**Collected data:**

↓↓↓

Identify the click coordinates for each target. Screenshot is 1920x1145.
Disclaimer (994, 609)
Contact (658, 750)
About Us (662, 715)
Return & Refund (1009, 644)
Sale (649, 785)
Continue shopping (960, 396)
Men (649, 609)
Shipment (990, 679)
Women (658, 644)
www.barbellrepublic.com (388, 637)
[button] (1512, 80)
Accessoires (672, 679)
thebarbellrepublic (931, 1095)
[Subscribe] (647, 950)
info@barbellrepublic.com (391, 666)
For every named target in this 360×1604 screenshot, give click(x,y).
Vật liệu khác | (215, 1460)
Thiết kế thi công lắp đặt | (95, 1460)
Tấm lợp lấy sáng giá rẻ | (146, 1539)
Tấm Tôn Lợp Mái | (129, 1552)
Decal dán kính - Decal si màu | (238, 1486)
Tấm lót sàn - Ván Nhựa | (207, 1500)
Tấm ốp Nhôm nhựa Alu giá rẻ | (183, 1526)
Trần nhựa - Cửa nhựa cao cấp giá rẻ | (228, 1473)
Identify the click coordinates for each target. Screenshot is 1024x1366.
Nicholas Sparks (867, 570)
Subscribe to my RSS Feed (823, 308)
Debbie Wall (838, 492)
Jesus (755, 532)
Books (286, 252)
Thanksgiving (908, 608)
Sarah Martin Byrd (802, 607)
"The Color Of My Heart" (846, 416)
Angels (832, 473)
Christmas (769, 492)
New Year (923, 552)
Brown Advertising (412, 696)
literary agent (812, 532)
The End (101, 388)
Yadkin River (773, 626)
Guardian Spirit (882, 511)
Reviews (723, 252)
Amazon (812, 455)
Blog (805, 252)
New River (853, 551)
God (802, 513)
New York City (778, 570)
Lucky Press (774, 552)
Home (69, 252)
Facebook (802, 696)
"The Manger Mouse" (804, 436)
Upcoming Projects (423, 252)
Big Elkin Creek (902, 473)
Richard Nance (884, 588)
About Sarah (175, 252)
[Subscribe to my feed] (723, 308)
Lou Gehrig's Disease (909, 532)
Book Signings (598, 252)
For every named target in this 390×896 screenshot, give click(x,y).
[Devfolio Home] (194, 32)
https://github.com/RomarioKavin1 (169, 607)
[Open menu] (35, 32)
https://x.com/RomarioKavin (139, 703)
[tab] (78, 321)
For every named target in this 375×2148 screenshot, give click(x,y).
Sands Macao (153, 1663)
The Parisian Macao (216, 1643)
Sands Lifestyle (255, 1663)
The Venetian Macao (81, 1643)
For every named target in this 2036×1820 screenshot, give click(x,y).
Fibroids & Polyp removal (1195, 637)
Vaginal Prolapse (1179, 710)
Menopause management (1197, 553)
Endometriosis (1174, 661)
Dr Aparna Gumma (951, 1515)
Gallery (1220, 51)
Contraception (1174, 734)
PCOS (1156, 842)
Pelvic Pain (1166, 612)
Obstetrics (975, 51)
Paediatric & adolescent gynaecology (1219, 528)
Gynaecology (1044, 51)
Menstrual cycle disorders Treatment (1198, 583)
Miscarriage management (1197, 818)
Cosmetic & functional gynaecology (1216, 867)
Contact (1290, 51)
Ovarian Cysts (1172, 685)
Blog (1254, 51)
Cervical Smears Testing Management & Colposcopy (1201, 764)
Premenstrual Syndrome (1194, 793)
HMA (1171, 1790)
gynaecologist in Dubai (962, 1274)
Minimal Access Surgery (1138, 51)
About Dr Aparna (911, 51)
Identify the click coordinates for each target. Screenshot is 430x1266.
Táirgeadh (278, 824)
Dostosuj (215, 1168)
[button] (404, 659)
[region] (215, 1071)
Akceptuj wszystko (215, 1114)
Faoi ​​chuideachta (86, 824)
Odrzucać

↑↑↑

**The problem:** Among the entries above, the lines between the ones containing "Debbie Wall (838, 492)" and "gynaecologist in Dubai (962, 1274)", inclusive, are to be transcribed exactly. No other line is to be given.

**Worked solution:**
Debbie Wall (838, 492)
Jesus (755, 532)
Books (286, 252)
Thanksgiving (908, 608)
Sarah Martin Byrd (802, 607)
"The Color Of My Heart" (846, 416)
Angels (832, 473)
Christmas (769, 492)
New Year (923, 552)
Brown Advertising (412, 696)
literary agent (812, 532)
The End (101, 388)
Yadkin River (773, 626)
Guardian Spirit (882, 511)
Reviews (723, 252)
Amazon (812, 455)
Blog (805, 252)
New River (853, 551)
God (802, 513)
New York City (778, 570)
Lucky Press (774, 552)
Home (69, 252)
Facebook (802, 696)
"The Manger Mouse" (804, 436)
Upcoming Projects (423, 252)
Big Elkin Creek (902, 473)
Richard Nance (884, 588)
About Sarah (175, 252)
[Subscribe to my feed] (723, 308)
Lou Gehrig's Disease (909, 532)
Book Signings (598, 252)
For every named target in this 390×896 screenshot, give click(x,y).
[Devfolio Home] (194, 32)
https://github.com/RomarioKavin1 (169, 607)
[Open menu] (35, 32)
https://x.com/RomarioKavin (139, 703)
[tab] (78, 321)
For every named target in this 375×2148 screenshot, give click(x,y).
Sands Macao (153, 1663)
The Parisian Macao (216, 1643)
Sands Lifestyle (255, 1663)
The Venetian Macao (81, 1643)
For every named target in this 2036×1820 screenshot, give click(x,y).
Fibroids & Polyp removal (1195, 637)
Vaginal Prolapse (1179, 710)
Menopause management (1197, 553)
Endometriosis (1174, 661)
Dr Aparna Gumma (951, 1515)
Gallery (1220, 51)
Contraception (1174, 734)
PCOS (1156, 842)
Pelvic Pain (1166, 612)
Obstetrics (975, 51)
Paediatric & adolescent gynaecology (1219, 528)
Gynaecology (1044, 51)
Menstrual cycle disorders Treatment (1198, 583)
Miscarriage management (1197, 818)
Cosmetic & functional gynaecology (1216, 867)
Contact (1290, 51)
Ovarian Cysts (1172, 685)
Blog (1254, 51)
Cervical Smears Testing Management & Colposcopy (1201, 764)
Premenstrual Syndrome (1194, 793)
HMA (1171, 1790)
gynaecologist in Dubai (962, 1274)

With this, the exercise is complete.